Inquiry is considered “the key to identifying the condition and the primary job in treating it” in TCM. Due to the absence of inquiry data sets in TCM, there is little research on intelligent consultation compared to Western medicine. Based on their approaches and aims, existing research can be classified into the following categories.

2.1. Reasoning-Based Approaches

By creating appropriate reasoning methods, such as case-based reasoning, fuzzy reasoning, a mix of case-based and fuzzy reasoning, and uncertain reasoning about plausibility, reasoning-based approaches simulate the process of syndrome identification. Yang et al. [23] created a case library based on prominent TCM practitioners’ treatment experiences and then used case reasoning to replicate the TCM diagnosis process, inferring the likelihood of the patient’s syndrome based on symptom information and proposing prescriptions. Zhang et al. [24] categorized symptoms into necessary, necessary and sufficient, probable, and negative symptoms and used fuzzy reasoning and validation mechanisms to get diagnostic judgments. Case inference and fuzzy inference were coupled by Li et al. [25]. For a TCM case, the system conducts case inference first, then moves to the fuzzy mechanism for fuzzy inference if no similar instance is found in the case base. Li and Zong [26] developed an expert system for assisting diagnosis in TCM based on an uncertainty inference model. To create an expert system for TCM software, Zhang [27] wrote inference rules in DRL language based on “ Treatise on Febrile Diseases.”
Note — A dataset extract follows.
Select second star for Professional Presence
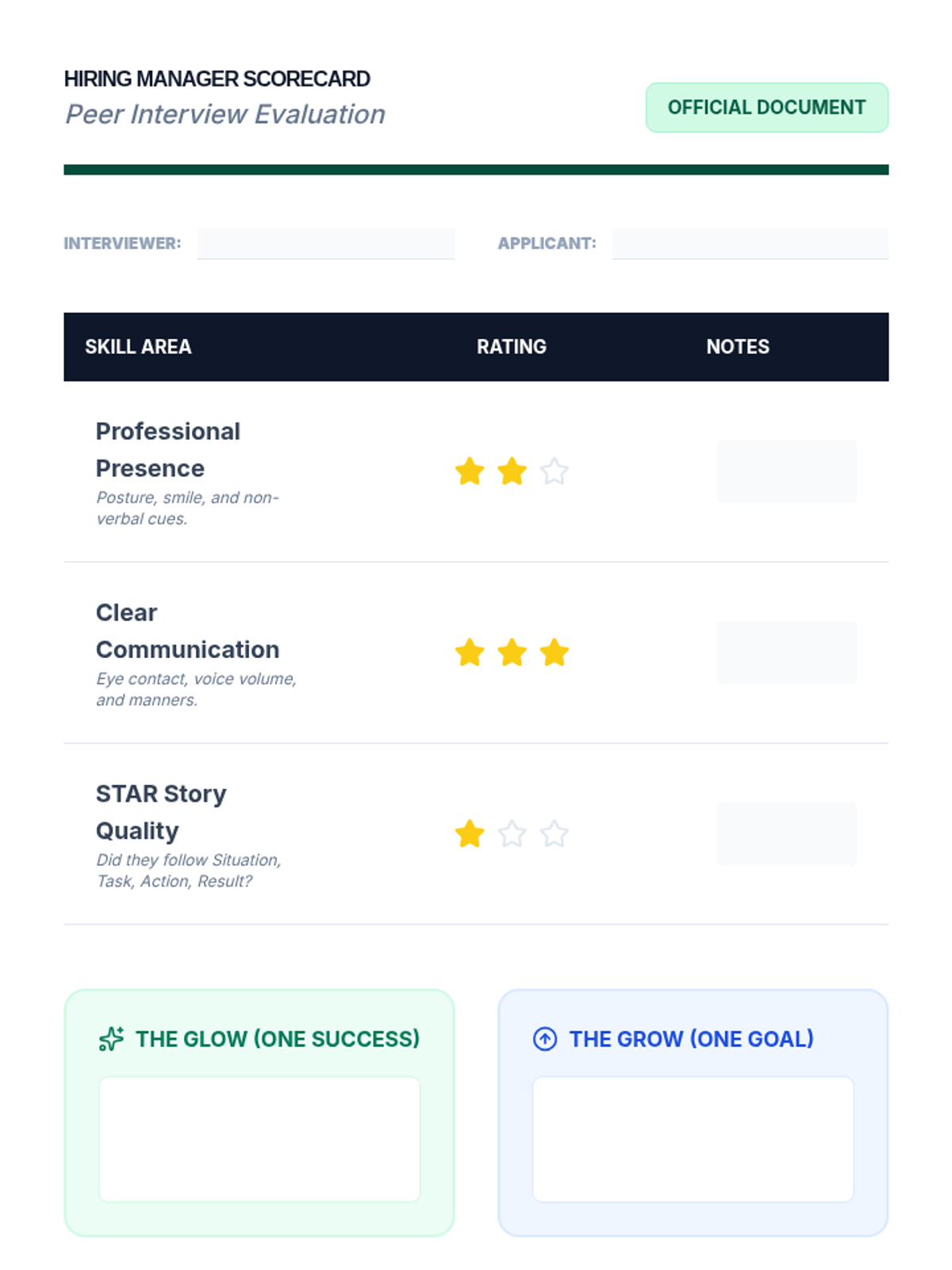This screenshot has width=952, height=1270. 512,471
2.2. Deep Learning-Based Approaches

Deep learning in combination with TCM advice is still a relatively new field of study because deep learning is built on data, with a focus on learning from large volumes of data, while data from TCM inquiry is in little supply. The application of artificial neural networks in TCM diagnosis was summarized by Shi and Zhou [28]. TCM diagnosis is considered a mapping process from symptoms to diagnostic outcomes, with quantified instances acting as RNN training samples. The quantified values of symptoms are input to the RNN during diagnosis, and the output is used to calculate the diagnosis result. Ren and Guo [29] gathered TCM cases to construct a structured TCM database, created a multi-label active learning diagnostic classifier, and integrated training using various models, including convolutional neural networks, decision trees, and random forests. There are still issues with these approaches: they are mainly at the experimental stage, the sample sizes utilized are tiny, the methods used to quantify the samples are too simplistic, and they are challenging to interpret.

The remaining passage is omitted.